Virtual Memory is instrumental to many native security concepts, as well as an important concept for modern operating systems.
In this blogpost, I'd like to describe virtual memory and how it helps with performance while still enforcing cross-process security.
Virtual Memory is a concept every programmer must know.
The idea supports the concept of program address spaces - each program "believes" it has the entire memory to itself.
This is also why two programs that run in parallel might have different values for the same address.
Here's a tiny program to demonstate this concept (I've done it for POSIX
systems like Linux or macOS, but the concept is still true in Windows):
#include <stdio.h>
#include <stdlib.h>
#include <stdint.h>
#include <unistd.h>
int main()
{
uint32_t* addr = NULL;
// Allocate one integer
addr = malloc(sizeof(*addr));
if (NULL == addr)
{
printf("Allocation error\n");
goto cleanup;
}
// Fork and indicate
*addr = fork();
printf("[%p] = 0x%.8x\n", addr, *addr);
fflush(stdout);
cleanup:
// Free resources
if (NULL != addr)
{
free(addr);
addr = NULL;
}
// Return
return 0;
}
When running, you might get an output looking like this:
[0x560fe8d872a0] = 0x00000060
[0x560fe8d872a0] = 0x00000000
This shows the same address (0x560fe8d872a0
in my run, but you might get a different address) having two different values in two different processes (we've created a new process with the fork
system call).
How is this achieved?

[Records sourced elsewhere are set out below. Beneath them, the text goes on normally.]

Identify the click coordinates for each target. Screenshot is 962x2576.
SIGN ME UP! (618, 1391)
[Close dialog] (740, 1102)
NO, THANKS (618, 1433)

The idea is that memory addresses (like 0x560fe8d872a0
) do not represent RAM; in fact, your RAM might not be big enough to save all memory for all programs running simultanously! Instead, memory is split into chunks called pages (traditionally of size 4K, but there are already modern operating systems using a different number). Each page can either reside in RAM (physical memory) or on the hard drive. Then:
- When addressing an address, its page entry is checked (an address is essentially a page + offset). There are translation schemes in the kernel between virtual page addresses and physical memory.

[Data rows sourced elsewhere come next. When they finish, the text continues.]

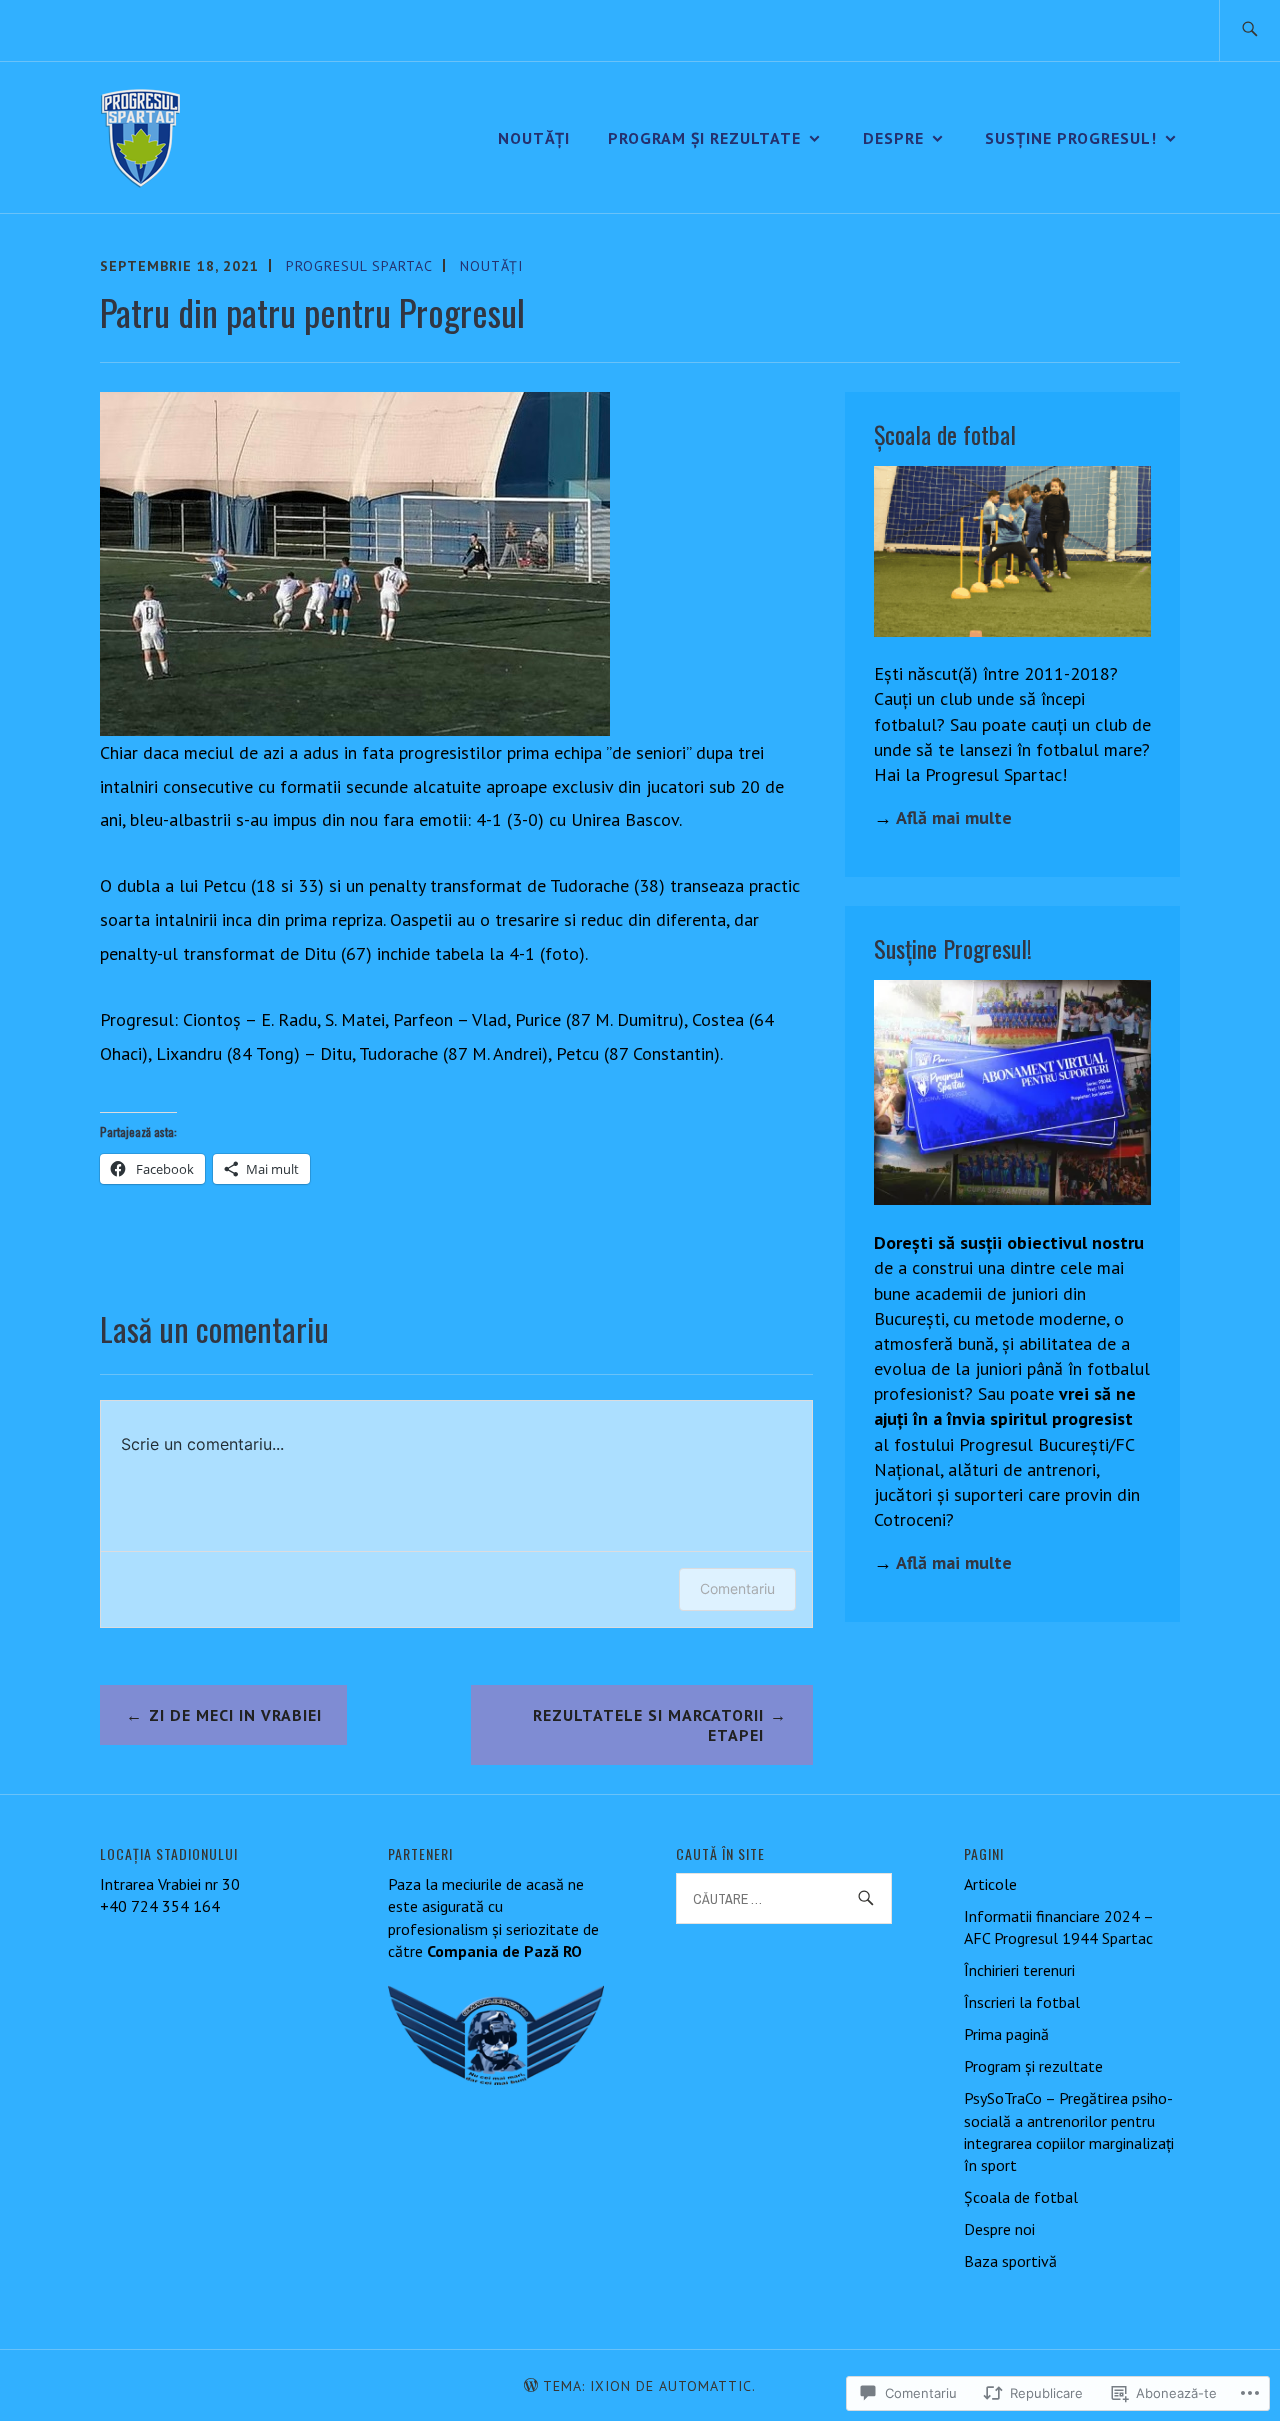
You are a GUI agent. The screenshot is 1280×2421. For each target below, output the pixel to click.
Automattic (705, 2386)
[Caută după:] (1249, 30)
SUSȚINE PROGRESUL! (1071, 138)
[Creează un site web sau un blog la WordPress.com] (531, 2386)
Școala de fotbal (1021, 2197)
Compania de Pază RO (504, 1951)
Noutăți (534, 138)
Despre (893, 138)
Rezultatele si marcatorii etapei (648, 1725)
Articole (990, 1884)
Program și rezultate (704, 138)
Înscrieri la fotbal (1022, 2002)
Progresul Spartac (359, 266)
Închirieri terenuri (1019, 1970)
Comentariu (737, 1588)
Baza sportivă (1010, 2261)
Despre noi (999, 2229)
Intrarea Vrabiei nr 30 (170, 1884)
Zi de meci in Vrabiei (235, 1715)
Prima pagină (1006, 2034)
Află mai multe (954, 817)
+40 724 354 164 (160, 1906)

- If that translation indicates the page resides in physical memory, it's simply used.
- Otherwise, that page resides in hard-drive, which means it has to be fetched. "Discovering" a page referenced by a program does not reside in RAM is called a
Page Fault
, and fetching it from hard drive into physical memory is calledPaging-in
. - If the RAM is full, it means another page needs to be removed from RAM into the hard drive to make room for the newly fetched page. This is called
Paging-out
. - There are sophisciated algorithms to determine which pages are supposed to be paged-out first; most of them rely on paging out the
Least Recently Used (LRU)
pages; you can read more here.
With this, we can see many benefits of virtual memory:
- Essentially supports implementation of memory seperation between processes, which is essential for security.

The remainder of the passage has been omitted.